For this reason, pipelines may now want to begin preparing their tariffs to assure that they provide a specific limit for the introduction of hydrogen at a level that the company has determined is safe for the types of pipe used in their systems and the pressure present in those systems. In any event, while the natural inclination of a pipeline company may be to introduce gas quality conditions that are protective of the pipeline, a company may be able to promote its financial and climate resilience by considering the future of hydrogen and modifying its tariff to expressly accommodate blending, and by designing future projects to allow for the transport of a wider diversity of fuels, including up to pure hydrogen.

FERC
Along with hydrogen, renewable natural gas (RNG) is viewed by many as a fuel of the future. Local distribution companies and pipelines would like to attract the green features of RNG, but they worry that its differences from traditional geological natural gas could cause issues with their systems, and have made efforts to create additional protective control measures.

FERC recently refused to allow Berkshire Hathaway Energy’s Eastern Gas Transmission to make changes to its tariff that it claimed were designed to promote use of RNG, but also to protect its own pipeline and downstream users from any harmful aspects of this new source of gas. In the face of opposition by the RNG industry, FERC refused to allow the tariff change to be implemented, primarily because EGT had not shown the harm the new source of gas might cause, nor how its proposed change would actually protect its system from that harm. A lesson from this particular case may be the need for pipelines to adopt universal standards for all gas flowing on their systems, rather than focusing on new sources.

RECOMMENDED READING:
RNG Industry Fights Against Pipeline Tariff Changes

 

Conclusion

On any feasible path to NZ50, the natural gas pipeline industry must reimagine its role, as providing a resilient transportation corridor that is applicable to a broader array of users and molecules.

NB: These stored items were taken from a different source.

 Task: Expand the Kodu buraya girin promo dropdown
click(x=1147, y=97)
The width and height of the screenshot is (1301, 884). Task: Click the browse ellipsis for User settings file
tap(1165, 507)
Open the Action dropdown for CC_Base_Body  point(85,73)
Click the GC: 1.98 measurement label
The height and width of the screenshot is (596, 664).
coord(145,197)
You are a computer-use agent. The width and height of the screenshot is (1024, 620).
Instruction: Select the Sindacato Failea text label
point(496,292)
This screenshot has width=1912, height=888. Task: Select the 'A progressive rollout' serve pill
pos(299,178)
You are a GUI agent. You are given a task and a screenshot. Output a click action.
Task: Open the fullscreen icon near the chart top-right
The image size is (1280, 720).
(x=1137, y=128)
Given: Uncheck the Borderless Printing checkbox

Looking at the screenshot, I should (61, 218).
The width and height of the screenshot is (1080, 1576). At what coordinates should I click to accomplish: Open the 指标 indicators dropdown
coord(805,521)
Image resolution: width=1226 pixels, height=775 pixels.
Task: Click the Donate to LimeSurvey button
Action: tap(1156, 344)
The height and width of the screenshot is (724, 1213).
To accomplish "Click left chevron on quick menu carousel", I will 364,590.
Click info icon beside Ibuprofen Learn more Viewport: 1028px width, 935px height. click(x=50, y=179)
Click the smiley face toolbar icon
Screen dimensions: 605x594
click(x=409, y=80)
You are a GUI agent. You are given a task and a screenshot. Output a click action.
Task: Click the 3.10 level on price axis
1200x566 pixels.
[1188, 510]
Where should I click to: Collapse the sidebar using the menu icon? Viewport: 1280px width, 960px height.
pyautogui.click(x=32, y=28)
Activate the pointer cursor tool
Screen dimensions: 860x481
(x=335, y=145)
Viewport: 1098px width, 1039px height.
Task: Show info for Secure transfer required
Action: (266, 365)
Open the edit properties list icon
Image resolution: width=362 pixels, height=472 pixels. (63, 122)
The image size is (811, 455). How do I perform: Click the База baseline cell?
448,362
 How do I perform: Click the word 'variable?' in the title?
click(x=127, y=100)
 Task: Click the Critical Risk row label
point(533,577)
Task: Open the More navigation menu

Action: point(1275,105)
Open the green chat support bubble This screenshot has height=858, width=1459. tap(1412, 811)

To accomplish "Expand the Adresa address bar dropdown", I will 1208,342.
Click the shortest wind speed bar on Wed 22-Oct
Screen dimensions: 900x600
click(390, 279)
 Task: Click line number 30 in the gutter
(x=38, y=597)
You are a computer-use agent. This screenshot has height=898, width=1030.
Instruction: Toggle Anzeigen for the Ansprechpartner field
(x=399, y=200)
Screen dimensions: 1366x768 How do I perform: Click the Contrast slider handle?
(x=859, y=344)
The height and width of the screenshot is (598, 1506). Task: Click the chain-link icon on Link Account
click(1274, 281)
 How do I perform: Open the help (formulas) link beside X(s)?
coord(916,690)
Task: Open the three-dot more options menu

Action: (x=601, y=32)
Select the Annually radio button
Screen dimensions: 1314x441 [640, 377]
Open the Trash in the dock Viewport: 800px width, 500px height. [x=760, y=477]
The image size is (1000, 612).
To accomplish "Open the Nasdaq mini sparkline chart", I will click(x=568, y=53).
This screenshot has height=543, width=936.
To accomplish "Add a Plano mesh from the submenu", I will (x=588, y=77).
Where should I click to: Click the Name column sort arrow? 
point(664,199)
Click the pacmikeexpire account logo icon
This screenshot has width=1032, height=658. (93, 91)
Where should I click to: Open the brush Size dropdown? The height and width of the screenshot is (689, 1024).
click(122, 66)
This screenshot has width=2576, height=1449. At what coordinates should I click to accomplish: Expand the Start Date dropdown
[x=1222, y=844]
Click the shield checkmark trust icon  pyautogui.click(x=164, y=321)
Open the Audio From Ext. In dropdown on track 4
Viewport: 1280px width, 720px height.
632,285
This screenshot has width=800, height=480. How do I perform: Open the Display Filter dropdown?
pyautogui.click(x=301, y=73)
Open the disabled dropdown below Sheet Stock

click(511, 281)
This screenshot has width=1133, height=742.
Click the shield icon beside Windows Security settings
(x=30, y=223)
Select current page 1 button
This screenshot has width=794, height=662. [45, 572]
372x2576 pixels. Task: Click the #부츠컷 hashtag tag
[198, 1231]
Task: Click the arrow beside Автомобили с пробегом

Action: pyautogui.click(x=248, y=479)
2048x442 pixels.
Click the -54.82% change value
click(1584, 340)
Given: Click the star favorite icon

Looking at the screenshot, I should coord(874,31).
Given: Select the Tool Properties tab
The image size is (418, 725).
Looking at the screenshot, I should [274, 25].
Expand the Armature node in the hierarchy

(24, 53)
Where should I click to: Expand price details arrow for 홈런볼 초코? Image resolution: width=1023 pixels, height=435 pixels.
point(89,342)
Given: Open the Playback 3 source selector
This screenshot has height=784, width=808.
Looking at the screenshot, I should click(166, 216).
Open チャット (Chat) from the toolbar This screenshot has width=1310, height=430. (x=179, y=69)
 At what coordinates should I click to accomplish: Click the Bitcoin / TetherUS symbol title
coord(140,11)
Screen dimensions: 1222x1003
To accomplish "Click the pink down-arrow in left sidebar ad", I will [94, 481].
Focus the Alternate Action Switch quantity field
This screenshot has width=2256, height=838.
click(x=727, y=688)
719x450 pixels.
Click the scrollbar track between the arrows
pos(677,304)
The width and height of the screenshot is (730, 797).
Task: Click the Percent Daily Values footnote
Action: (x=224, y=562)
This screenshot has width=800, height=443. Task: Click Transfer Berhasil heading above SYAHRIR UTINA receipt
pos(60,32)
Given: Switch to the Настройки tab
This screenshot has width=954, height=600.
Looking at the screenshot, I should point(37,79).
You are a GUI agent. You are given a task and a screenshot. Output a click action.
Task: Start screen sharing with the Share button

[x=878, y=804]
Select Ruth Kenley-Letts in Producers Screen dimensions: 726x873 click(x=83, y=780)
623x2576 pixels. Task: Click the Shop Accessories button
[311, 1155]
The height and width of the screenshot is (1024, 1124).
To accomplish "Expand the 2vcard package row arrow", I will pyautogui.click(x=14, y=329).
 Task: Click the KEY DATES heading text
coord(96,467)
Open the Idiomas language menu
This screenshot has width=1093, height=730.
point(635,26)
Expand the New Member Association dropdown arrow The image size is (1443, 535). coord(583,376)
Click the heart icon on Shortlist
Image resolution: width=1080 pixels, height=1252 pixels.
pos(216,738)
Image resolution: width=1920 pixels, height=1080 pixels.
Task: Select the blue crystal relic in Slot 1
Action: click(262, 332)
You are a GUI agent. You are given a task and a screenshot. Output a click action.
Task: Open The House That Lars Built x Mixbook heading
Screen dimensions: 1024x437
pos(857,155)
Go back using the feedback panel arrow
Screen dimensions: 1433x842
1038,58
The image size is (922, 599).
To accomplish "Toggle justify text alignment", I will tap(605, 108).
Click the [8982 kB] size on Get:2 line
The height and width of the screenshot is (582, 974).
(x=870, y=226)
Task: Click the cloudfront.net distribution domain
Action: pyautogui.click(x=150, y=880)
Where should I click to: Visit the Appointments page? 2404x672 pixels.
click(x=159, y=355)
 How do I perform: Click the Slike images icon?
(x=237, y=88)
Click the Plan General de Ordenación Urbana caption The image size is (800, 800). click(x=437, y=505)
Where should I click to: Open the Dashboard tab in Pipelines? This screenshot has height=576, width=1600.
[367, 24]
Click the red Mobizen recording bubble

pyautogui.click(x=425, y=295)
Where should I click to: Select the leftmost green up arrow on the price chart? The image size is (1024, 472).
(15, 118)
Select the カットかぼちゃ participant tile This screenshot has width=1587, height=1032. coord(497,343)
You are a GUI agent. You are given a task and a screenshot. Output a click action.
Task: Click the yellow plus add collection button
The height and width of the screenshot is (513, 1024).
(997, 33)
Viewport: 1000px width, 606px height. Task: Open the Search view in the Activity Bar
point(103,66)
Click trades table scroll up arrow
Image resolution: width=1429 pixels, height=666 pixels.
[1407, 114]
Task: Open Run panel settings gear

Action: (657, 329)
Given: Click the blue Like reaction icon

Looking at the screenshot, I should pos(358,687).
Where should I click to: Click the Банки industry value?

Scientific and technical innovation is moving us toward greater availability and applicability of hydrogen as a fuel. In parallel, the U.S. must resolve a myriad of non-technical issues before any of the roles discussed herein could become reality for existing natural gas asset operators.

Arbo is working with our customers as they negotiate what we call the energy evolution. (Many feel that the “energy transition” moniker doesn’t quite capture the long-term role that existing infrastructure must play in our world’s pathway to net-zero.) We see them charting a path leveraging their companies’ skill sets and assets to enable them to thrive from the scale-up of renewables and decarbonization technologies.